Exercise text ::
================================

    8. Poodles – Ranked second most intelligent dog breed just behind the Border Collie, the poodle is skillful in many dog sports and activities, including agility, obedience, tracking to herding, circus performers and assistance dogs.  
    9. Shih Tzus – The Shih Tzu is a sturdy little dog with a short muzzle and large dark eyes. They have a soft and long double coat. Although sometimes long, a Shih Tzu will not always have extremely lengthy hair like the Pekingese.  
    10. Schnauzers – The Giant Schnauzer and the Miniature Schnauzer were developed from the Standard Schnauzer and are the result of outcrosses with other breeds exhibiting the desirable characteristics needed for the Schnauzer’s original purpose.  
    11. Maltese – This breed has been known by a variety of names throughout the centuries. It has also been known in English as the “Maltese Terrier”, the “ancient dog of Malta,” the “Roman Ladies’ Dog,” the “Maltese Sleeve Dog,” and “Melita” (the former name of Malta).    
    12. Bichon Frises – If a Bichon’s coat gets severely matted, they may develop a haematoma, most likely in the ears. Bichon Frise are more prone than average to ear infections. As Bichon Frises are white dogs, frequent bathing is required to maintain the color. 
    13. Lhasa Apsos – The Lhasa Apso is a non-sporting dog breed originating in Tibet.  It was bred as an interior sentinel in the Buddhist monasteries, to alert the monks to any intruders who entered.                                                                                                         Spaniels:   
    14. Springer Spaniels – As with most spaniels and floppy eared dogs, they are prone to ear infections. There are several types of common infections, and treatment typically includes oral antibiotics and cleaning the ear canal daily with a solvent that will also leave the ear in an acidic state to slow the growth of yeast and bacteria.  
    15. Cocker Spaniels – Cocker Spaniels and other dogs that have long, pendulous ears are more predisposed to ear problems than some other breeds. The fold of the ear can prevent air from entering, and it also creates a warm, moist environment where organisms can grow.

================================

(Data items)

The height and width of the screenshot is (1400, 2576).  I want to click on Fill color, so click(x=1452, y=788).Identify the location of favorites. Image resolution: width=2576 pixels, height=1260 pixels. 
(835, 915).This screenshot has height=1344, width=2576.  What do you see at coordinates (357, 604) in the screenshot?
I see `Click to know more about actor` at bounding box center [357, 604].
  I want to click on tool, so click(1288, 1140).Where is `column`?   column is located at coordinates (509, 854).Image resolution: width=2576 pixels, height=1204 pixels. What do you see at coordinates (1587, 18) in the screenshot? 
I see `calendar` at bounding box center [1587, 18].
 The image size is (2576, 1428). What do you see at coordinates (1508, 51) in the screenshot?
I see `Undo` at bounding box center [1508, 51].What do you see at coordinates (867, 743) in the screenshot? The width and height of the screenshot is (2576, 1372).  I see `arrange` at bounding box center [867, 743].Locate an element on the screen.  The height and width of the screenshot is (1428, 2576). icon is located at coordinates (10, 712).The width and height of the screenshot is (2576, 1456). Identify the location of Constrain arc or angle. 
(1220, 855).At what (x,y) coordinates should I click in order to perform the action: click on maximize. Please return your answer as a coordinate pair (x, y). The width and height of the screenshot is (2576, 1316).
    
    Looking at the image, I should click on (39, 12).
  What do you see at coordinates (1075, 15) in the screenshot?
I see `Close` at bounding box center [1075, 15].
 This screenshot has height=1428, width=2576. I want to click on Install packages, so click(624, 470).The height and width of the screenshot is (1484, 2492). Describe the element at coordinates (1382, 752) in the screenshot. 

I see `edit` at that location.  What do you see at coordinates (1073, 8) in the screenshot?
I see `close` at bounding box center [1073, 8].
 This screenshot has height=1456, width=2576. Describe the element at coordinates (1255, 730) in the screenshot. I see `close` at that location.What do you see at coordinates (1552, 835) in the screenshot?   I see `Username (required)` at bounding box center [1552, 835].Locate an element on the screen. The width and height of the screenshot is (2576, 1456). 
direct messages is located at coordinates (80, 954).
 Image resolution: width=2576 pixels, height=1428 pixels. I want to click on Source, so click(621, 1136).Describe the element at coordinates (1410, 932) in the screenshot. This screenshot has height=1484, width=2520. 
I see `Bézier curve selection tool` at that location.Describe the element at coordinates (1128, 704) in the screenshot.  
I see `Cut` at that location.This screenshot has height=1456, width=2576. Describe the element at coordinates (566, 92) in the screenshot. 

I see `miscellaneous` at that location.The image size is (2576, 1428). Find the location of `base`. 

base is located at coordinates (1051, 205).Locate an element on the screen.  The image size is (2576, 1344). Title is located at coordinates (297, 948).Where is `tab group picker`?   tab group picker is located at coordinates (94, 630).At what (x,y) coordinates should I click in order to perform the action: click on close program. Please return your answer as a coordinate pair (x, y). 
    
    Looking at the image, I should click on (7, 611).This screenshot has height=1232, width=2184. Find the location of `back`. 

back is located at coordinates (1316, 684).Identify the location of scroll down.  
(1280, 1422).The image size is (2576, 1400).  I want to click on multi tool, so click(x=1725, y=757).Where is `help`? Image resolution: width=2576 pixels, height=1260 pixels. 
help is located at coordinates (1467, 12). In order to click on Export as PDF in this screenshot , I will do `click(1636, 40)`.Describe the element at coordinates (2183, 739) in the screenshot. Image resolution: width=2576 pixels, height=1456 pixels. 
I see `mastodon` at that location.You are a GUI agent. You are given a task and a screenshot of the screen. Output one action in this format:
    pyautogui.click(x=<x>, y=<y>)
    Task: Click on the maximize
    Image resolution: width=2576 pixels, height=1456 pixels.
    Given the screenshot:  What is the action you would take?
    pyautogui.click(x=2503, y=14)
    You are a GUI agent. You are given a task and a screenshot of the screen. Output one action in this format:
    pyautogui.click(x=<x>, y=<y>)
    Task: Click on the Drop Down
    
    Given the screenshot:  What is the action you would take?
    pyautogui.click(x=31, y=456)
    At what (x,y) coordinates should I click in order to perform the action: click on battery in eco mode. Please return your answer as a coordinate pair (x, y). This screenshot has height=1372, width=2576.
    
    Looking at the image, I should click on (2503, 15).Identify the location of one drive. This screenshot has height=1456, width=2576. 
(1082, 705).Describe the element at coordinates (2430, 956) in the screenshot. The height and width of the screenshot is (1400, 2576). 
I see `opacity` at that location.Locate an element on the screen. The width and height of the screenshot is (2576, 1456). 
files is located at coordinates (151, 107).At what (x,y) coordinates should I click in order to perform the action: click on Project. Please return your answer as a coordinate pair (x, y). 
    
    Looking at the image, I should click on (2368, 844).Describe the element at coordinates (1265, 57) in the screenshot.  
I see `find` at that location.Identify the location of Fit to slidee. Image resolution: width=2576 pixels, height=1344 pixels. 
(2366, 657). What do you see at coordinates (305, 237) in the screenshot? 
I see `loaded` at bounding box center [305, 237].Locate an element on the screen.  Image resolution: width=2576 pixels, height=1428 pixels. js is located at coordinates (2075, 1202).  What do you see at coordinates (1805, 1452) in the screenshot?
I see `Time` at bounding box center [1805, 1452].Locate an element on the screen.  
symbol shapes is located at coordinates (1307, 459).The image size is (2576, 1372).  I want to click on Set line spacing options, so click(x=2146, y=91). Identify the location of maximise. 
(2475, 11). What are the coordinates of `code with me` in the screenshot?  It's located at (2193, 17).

================================

About this exercise ::
Turn the breed list's entry that begins "14. Springer Spaniels" into a short bulleted list that keeps its main facts.

Task response ::
- Like most spaniels and floppy-eared dogs, Springer Spaniels are prone to ear infections.
- There are several types of common infections.
- Treatment usually includes oral antibiotics.
- Treatment also includes cleaning the ear canal daily with a solvent that leaves the ear acidic, which slows the growth of yeast and bacteria.